Le problematiche quotidiane e il lavoro a casa
«Per l’aspetto fisico noi genitori possiamo fare poco, non avendo le competenze di un fisioterapista. Al massimo cerchiamo di farle un po’ di linfodrenaggio per ridurre il gonfiore ai piedi, che, soprattutto nelle stagioni più calde, rischia di essere un problema serio. Al di là delle terapie, c’è quella che io chiamo la parte burocratica: le visite, i controlli, le richieste alla asl, gli ausili. Solo quelli richiedono un paio di mesi per l’iter completo. Spesso i tempi sono lunghi e dobbiamo trovare soluzioni alternative. Come quando, dopo mesi di attesa, durante i quali le scarpe erano diventate piccole, ci siamo dovuti mettere alla ricerca di calzature che potessero rispondere, almeno in parte, alle sue esigenze. Tutto questo porta via tempo. E delle volte il tempo non c’è. Perché le cose da fare sono tante e gli orari si sovrappongono. Mio marito si fa mettere i turni di notte, in modo da essere il più possibile presente; io mi sono dovuta licenziare per seguire Uma. Anche perché la sindrome di Phelan MCDermid porta con sé tanti problemi, tra cui una certa debolezza del sistema immunitario che, in ambienti come la scuola materna, comporta rischi importanti. L’anno scorso è riuscita ad andare a scuola 10, forse 15 giorni. In queste condizioni non è stato possibile mantenere il posto di lavoro».

La vita
«Già perché Uma ha diritto alla sua vita, ai suoi divertimenti. Ci sono le feste a scuola, ci sono le sue passioni, come la musica, e allora cerchiamo di portarla a qualche concerto dei suoi cantanti preferiti.
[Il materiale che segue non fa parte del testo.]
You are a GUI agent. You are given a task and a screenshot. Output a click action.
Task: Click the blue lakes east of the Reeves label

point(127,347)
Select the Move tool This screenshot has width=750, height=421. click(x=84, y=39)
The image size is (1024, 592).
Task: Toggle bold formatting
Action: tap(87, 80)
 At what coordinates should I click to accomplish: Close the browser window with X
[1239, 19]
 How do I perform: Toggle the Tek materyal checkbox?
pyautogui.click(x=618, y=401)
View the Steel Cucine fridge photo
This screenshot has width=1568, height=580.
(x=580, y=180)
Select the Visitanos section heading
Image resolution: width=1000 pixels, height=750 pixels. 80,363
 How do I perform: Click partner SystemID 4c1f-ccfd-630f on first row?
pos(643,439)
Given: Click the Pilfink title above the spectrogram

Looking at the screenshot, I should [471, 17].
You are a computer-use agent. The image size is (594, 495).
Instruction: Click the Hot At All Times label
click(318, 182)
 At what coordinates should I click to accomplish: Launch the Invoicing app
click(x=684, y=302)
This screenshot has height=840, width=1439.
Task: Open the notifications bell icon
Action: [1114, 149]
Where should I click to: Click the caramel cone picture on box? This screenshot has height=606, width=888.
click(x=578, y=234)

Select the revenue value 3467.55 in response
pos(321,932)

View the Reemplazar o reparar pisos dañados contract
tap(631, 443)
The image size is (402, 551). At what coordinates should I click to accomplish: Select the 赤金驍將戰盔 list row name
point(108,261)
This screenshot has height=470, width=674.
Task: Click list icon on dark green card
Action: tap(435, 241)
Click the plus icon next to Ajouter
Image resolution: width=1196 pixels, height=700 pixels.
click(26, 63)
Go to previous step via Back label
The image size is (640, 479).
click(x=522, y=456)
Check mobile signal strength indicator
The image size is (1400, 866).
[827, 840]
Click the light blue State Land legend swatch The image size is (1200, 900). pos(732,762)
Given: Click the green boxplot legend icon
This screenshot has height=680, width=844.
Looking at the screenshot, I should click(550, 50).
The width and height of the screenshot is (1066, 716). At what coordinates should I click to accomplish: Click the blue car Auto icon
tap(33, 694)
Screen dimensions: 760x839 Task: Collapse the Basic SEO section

In tutto ciò, anche il fratellino, Emanuele, richiede spazio e attenzione. Ha 5 anni e alla sua età è complicato comprendere quello che succede. Cerchiamo di dedicargli tutto il tempo che possiamo, per evitare problemi che, in bambini che hanno fratelli disabili, sono abbastanza frequenti. Difficoltà psicologiche che si possono esplicitare in disturbi del linguaggio. Non è un rischio che possiamo permetterci di correre. Dobbiamo trovare il tempo anche per questo. Anche quando di tempo non ce n’è».